私が勤めた零細では、社長と常務は常に親会社に近い取引先に出向中で仕事の責任者はもっぱら営業部長だったりしたため、
責任の重い仕事が中々こちらに回って来ず、皆が皆淡々と仕事を熟すだけの仕事人間として一体感を為すようになる。
また、この営業部長が毎日のように出張中だったりすると、惟れの仕事は一体誰に許可を取らないといけないのかといちいち聞かないといけなくなる。
しかしながら、このような状態がずっと続いていても誰も彼も疑問を口に出さずに淡々と目の前の2~3時間程度で出来る仕事を8時間掛けて終わらせるのである。
とてもじゃないがこの異常な光景を目の当たりにして尋常でいられるはずがない。
私が勤めた中小では、常務が社長の代行者として会社に君臨しており、高卒バイトから正社員になって30年という生粋の生え抜き社員でそれを誇りに思っている。
そのため、大卒者院卒者の社員がミスをすると、これみよがしに全社員の前で叱る事を至上の喜びであった。
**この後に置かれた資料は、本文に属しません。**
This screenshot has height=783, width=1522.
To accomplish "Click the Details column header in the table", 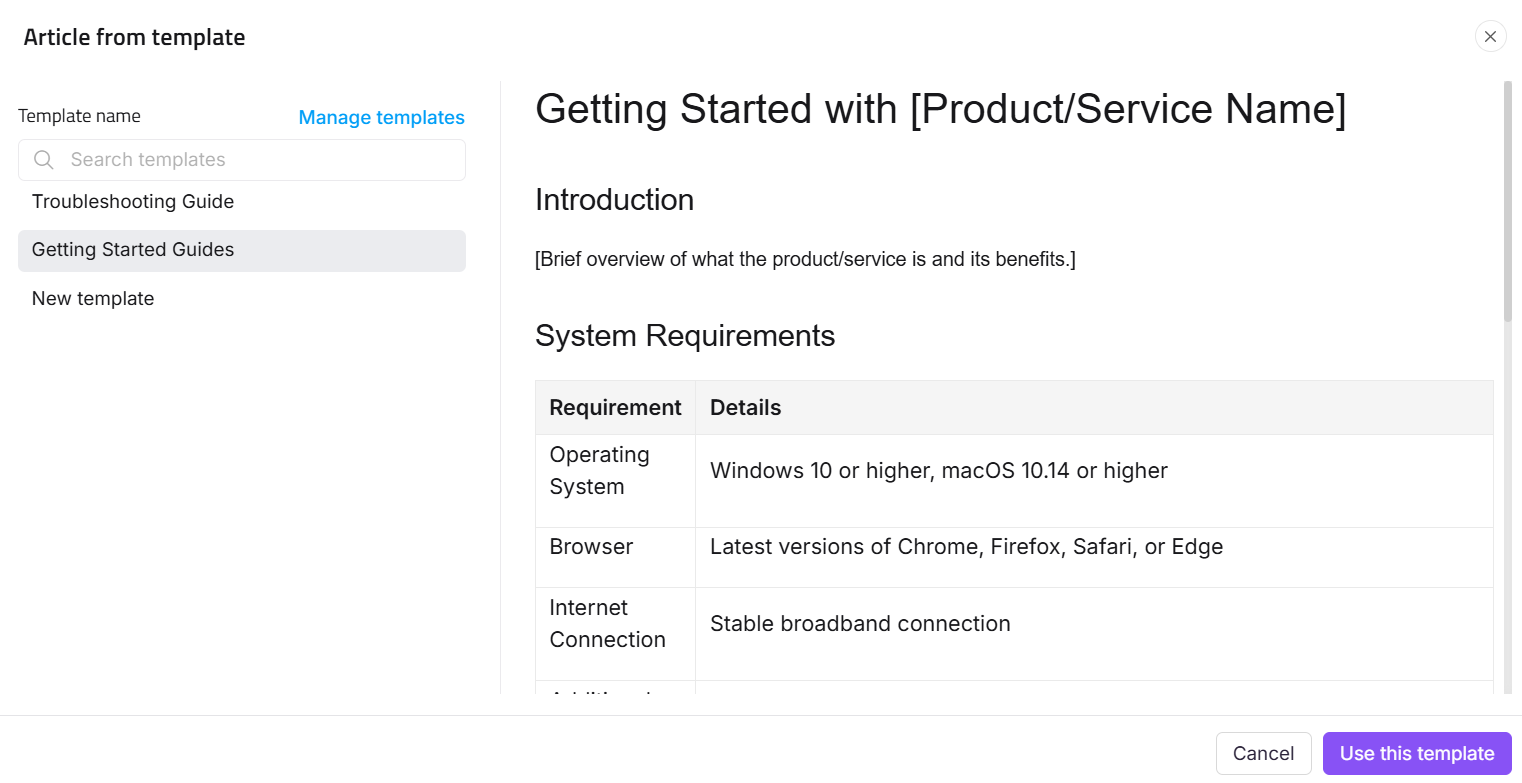I will 744,407.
さらに、そのように失敗を科すために無理難題の仕事をさせ、困惑ないし混乱状態に陥らせ、あまつさえ自分でもこれはというような仕事を、お前らなら出来る!と勝手に思いながら
仕事を任せてくるため、殆どの該当社員は自分は期待されているという想いから無理をして身体を壊してしまい、酷い場合は常務に叱咤激励されて仕事ロボットに成り代わるのであった。
社員への愛情なんて希薄で、常に自分の事しか考えない常務であった。
そしてそれがさも当り前だと言わんばかりに仕事ロボットを徹底しているおかげで誰も彼もこの異常さに口を出す事はない。
会社が狭い所だと、息をするのもよく分かる。
そのため大企業ほど許容がなく、常に台所が火の車なので、心に余裕がない。
私が三度目に勤めた大企業では、前の中小零細が仕事ロボットだった時よりも安息感がある事に気付かされた。
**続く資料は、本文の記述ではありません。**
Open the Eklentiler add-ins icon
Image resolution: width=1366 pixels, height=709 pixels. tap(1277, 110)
基本的に社長も重役も顔を見せないものの、そこの部長や同僚があれこれ世話を焼いてくれ仕事における報連相が完全マニュアル化されてるお蔭もあって
社長は、社員一人一人を気に掛け毎朝の朝礼で信賞必罰を心がけ、能ある社員を大いに褒め称え逆に無能な人間を公然と罵倒する中小零細特有の悪循環体質でなく、
あえて社長室にふんぞり返って、社員を認めているのであるから、大変社員想いの強い社長なのだと感じた。
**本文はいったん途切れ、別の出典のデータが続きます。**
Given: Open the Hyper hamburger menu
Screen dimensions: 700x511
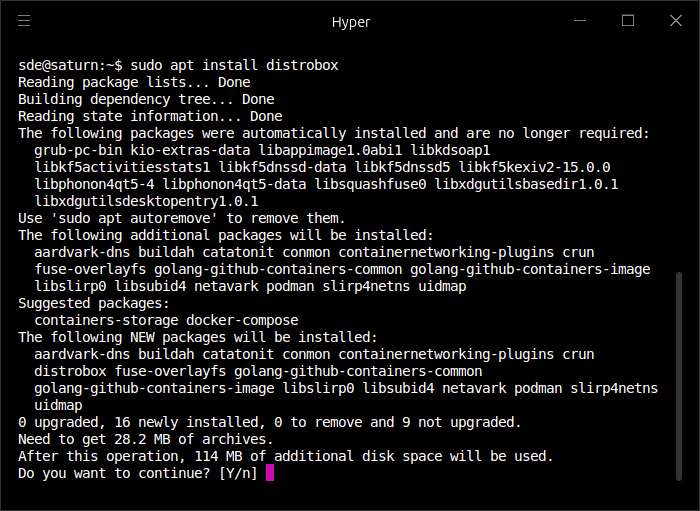Looking at the screenshot, I should (x=24, y=21).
中小零細の社長は常に自分と同等かそれ以上の人材を求める割に、実際にはそういった人間を陥れる事に至福の時を感じるものだ。
大企業の社長は自身をより成長させるために社員一人一人の自主性を重んじて、人事も社員教育も部下に任せてあるため、粗相があまりない。
残念ながら真実。大企業にしがみつきたかった。
俺の勤めた中小零細は修士博士が当たり前で(学士は全体の数%程度)上下関係がなさ過ぎるようなとこしかないな。